*What you need to do*:
Return the full listing, keeping every line exactly as it is.
________________
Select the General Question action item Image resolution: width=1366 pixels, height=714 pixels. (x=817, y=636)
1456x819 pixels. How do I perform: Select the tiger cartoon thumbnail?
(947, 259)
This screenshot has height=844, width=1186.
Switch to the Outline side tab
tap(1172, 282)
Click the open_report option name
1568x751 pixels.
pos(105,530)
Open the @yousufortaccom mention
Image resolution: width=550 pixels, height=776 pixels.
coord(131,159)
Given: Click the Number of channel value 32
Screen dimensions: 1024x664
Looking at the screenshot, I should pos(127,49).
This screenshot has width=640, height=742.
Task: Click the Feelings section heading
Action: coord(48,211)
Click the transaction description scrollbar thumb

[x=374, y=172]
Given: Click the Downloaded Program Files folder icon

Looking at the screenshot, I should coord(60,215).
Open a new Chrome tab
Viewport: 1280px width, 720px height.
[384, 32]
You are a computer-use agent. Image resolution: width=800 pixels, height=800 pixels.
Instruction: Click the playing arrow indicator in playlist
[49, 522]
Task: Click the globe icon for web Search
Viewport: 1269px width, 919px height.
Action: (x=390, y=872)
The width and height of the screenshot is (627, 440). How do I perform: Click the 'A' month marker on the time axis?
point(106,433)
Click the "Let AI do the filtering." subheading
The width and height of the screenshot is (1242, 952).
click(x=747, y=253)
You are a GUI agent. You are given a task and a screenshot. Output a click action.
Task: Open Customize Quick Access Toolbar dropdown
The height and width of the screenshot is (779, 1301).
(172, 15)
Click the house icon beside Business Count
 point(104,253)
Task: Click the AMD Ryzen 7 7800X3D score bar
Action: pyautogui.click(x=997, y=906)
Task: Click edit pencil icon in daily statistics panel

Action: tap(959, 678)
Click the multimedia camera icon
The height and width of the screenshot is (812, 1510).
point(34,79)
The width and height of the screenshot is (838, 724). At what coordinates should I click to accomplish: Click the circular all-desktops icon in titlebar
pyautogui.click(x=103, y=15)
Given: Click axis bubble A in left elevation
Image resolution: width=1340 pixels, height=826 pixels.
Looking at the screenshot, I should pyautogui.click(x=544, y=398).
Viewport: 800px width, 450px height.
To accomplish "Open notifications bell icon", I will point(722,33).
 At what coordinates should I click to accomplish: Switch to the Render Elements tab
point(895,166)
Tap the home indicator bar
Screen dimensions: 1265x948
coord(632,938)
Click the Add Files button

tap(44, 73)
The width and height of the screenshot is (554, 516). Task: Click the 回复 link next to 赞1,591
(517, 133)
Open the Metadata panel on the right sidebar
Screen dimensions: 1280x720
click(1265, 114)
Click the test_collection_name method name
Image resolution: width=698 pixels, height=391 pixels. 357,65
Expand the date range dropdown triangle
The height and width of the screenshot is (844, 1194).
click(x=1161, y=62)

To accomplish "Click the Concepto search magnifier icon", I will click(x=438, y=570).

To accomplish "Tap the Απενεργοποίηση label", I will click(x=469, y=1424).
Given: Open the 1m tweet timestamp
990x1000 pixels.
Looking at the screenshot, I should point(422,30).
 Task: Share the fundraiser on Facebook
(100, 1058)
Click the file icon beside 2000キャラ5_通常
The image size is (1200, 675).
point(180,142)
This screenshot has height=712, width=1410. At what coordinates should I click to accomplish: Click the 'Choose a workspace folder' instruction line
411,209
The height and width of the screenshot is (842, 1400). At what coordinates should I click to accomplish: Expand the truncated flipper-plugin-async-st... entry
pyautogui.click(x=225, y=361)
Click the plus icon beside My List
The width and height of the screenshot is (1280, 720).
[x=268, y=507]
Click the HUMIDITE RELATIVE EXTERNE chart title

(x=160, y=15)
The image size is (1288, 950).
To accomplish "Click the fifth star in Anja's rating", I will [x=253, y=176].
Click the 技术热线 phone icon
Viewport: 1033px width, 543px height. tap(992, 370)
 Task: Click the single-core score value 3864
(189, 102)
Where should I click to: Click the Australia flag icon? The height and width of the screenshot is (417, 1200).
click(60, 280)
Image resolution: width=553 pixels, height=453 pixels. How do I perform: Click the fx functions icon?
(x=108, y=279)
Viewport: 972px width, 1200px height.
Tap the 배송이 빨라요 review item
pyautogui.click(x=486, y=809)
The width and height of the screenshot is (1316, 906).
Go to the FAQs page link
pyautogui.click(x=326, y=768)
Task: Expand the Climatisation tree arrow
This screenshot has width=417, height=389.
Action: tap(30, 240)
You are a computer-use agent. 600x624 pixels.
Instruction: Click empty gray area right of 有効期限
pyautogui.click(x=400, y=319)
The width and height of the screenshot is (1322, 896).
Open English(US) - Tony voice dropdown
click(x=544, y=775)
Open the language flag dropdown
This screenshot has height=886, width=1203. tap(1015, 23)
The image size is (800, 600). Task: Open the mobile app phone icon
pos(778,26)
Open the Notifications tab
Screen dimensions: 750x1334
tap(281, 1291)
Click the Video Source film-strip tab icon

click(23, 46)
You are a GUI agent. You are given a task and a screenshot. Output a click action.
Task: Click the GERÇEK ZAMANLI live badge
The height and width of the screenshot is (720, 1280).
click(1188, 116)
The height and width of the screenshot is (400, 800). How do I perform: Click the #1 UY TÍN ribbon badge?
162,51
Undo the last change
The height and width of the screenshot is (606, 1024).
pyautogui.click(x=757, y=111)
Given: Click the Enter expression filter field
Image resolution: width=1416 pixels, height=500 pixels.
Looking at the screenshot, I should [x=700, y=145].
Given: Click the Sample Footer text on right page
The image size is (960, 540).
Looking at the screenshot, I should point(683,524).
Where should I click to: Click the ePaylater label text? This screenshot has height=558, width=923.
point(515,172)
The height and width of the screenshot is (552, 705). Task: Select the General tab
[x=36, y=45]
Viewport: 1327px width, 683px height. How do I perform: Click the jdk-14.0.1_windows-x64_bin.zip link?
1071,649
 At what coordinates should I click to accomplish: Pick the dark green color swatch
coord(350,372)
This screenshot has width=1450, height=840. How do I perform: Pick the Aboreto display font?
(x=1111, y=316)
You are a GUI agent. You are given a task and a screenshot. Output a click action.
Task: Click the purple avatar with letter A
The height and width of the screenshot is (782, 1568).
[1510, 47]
________________
*Output for this task*:
Select the General Question action item Image resolution: width=1366 pixels, height=714 pixels. (x=817, y=636)
1456x819 pixels. How do I perform: Select the tiger cartoon thumbnail?
(947, 259)
This screenshot has height=844, width=1186.
Switch to the Outline side tab
tap(1172, 282)
Click the open_report option name
1568x751 pixels.
pos(105,530)
Open the @yousufortaccom mention
Image resolution: width=550 pixels, height=776 pixels.
coord(131,159)
Given: Click the Number of channel value 32
Screen dimensions: 1024x664
Looking at the screenshot, I should pos(127,49).
This screenshot has width=640, height=742.
Task: Click the Feelings section heading
Action: coord(48,211)
Click the transaction description scrollbar thumb

[x=374, y=172]
Given: Click the Downloaded Program Files folder icon

Looking at the screenshot, I should coord(60,215).
Open a new Chrome tab
Viewport: 1280px width, 720px height.
[384, 32]
You are a computer-use agent. Image resolution: width=800 pixels, height=800 pixels.
Instruction: Click the playing arrow indicator in playlist
[49, 522]
Task: Click the globe icon for web Search
Viewport: 1269px width, 919px height.
Action: (x=390, y=872)
The width and height of the screenshot is (627, 440). How do I perform: Click the 'A' month marker on the time axis?
point(106,433)
Click the "Let AI do the filtering." subheading
The width and height of the screenshot is (1242, 952).
click(x=747, y=253)
You are a GUI agent. You are given a task and a screenshot. Output a click action.
Task: Open Customize Quick Access Toolbar dropdown
The height and width of the screenshot is (779, 1301).
(172, 15)
Click the house icon beside Business Count
 point(104,253)
Task: Click the AMD Ryzen 7 7800X3D score bar
Action: pyautogui.click(x=997, y=906)
Task: Click edit pencil icon in daily statistics panel

Action: tap(959, 678)
Click the multimedia camera icon
The height and width of the screenshot is (812, 1510).
point(34,79)
The width and height of the screenshot is (838, 724). At what coordinates should I click to accomplish: Click the circular all-desktops icon in titlebar
pyautogui.click(x=103, y=15)
Given: Click axis bubble A in left elevation
Image resolution: width=1340 pixels, height=826 pixels.
Looking at the screenshot, I should pyautogui.click(x=544, y=398).
Viewport: 800px width, 450px height.
To accomplish "Open notifications bell icon", I will point(722,33).
 At what coordinates should I click to accomplish: Switch to the Render Elements tab
point(895,166)
Tap the home indicator bar
Screen dimensions: 1265x948
coord(632,938)
Click the Add Files button

tap(44, 73)
The width and height of the screenshot is (554, 516). Task: Click the 回复 link next to 赞1,591
(517, 133)
Open the Metadata panel on the right sidebar
Screen dimensions: 1280x720
click(1265, 114)
Click the test_collection_name method name
Image resolution: width=698 pixels, height=391 pixels. 357,65
Expand the date range dropdown triangle
The height and width of the screenshot is (844, 1194).
click(x=1161, y=62)

To accomplish "Click the Concepto search magnifier icon", I will click(x=438, y=570).

To accomplish "Tap the Απενεργοποίηση label", I will click(x=469, y=1424).
Given: Open the 1m tweet timestamp
990x1000 pixels.
Looking at the screenshot, I should point(422,30).
 Task: Share the fundraiser on Facebook
(100, 1058)
Click the file icon beside 2000キャラ5_通常
The image size is (1200, 675).
point(180,142)
This screenshot has height=712, width=1410. At what coordinates should I click to accomplish: Click the 'Choose a workspace folder' instruction line
411,209
The height and width of the screenshot is (842, 1400). At what coordinates should I click to accomplish: Expand the truncated flipper-plugin-async-st... entry
pyautogui.click(x=225, y=361)
Click the plus icon beside My List
The width and height of the screenshot is (1280, 720).
[x=268, y=507]
Click the HUMIDITE RELATIVE EXTERNE chart title

(x=160, y=15)
The image size is (1288, 950).
To accomplish "Click the fifth star in Anja's rating", I will [x=253, y=176].
Click the 技术热线 phone icon
Viewport: 1033px width, 543px height. tap(992, 370)
 Task: Click the single-core score value 3864
(189, 102)
Where should I click to: Click the Australia flag icon? The height and width of the screenshot is (417, 1200).
click(60, 280)
Image resolution: width=553 pixels, height=453 pixels. How do I perform: Click the fx functions icon?
(x=108, y=279)
Viewport: 972px width, 1200px height.
Tap the 배송이 빨라요 review item
pyautogui.click(x=486, y=809)
The width and height of the screenshot is (1316, 906).
Go to the FAQs page link
pyautogui.click(x=326, y=768)
Task: Expand the Climatisation tree arrow
This screenshot has width=417, height=389.
Action: tap(30, 240)
You are a computer-use agent. 600x624 pixels.
Instruction: Click empty gray area right of 有効期限
pyautogui.click(x=400, y=319)
The width and height of the screenshot is (1322, 896).
Open English(US) - Tony voice dropdown
click(x=544, y=775)
Open the language flag dropdown
This screenshot has height=886, width=1203. tap(1015, 23)
The image size is (800, 600). Task: Open the mobile app phone icon
pos(778,26)
Open the Notifications tab
Screen dimensions: 750x1334
tap(281, 1291)
Click the Video Source film-strip tab icon

click(23, 46)
You are a GUI agent. You are given a task and a screenshot. Output a click action.
Task: Click the GERÇEK ZAMANLI live badge
The height and width of the screenshot is (720, 1280).
click(1188, 116)
The height and width of the screenshot is (400, 800). How do I perform: Click the #1 UY TÍN ribbon badge?
162,51
Undo the last change
The height and width of the screenshot is (606, 1024).
pyautogui.click(x=757, y=111)
Given: Click the Enter expression filter field
Image resolution: width=1416 pixels, height=500 pixels.
Looking at the screenshot, I should [x=700, y=145].
Given: Click the Sample Footer text on right page
The image size is (960, 540).
Looking at the screenshot, I should point(683,524).
Where should I click to: Click the ePaylater label text? This screenshot has height=558, width=923.
point(515,172)
The height and width of the screenshot is (552, 705). Task: Select the General tab
[x=36, y=45]
Viewport: 1327px width, 683px height. How do I perform: Click the jdk-14.0.1_windows-x64_bin.zip link?
1071,649
 At what coordinates should I click to accomplish: Pick the dark green color swatch
coord(350,372)
This screenshot has width=1450, height=840. How do I perform: Pick the Aboreto display font?
(x=1111, y=316)
You are a GUI agent. You are given a task and a screenshot. Output a click action.
Task: Click the purple avatar with letter A
The height and width of the screenshot is (782, 1568).
[1510, 47]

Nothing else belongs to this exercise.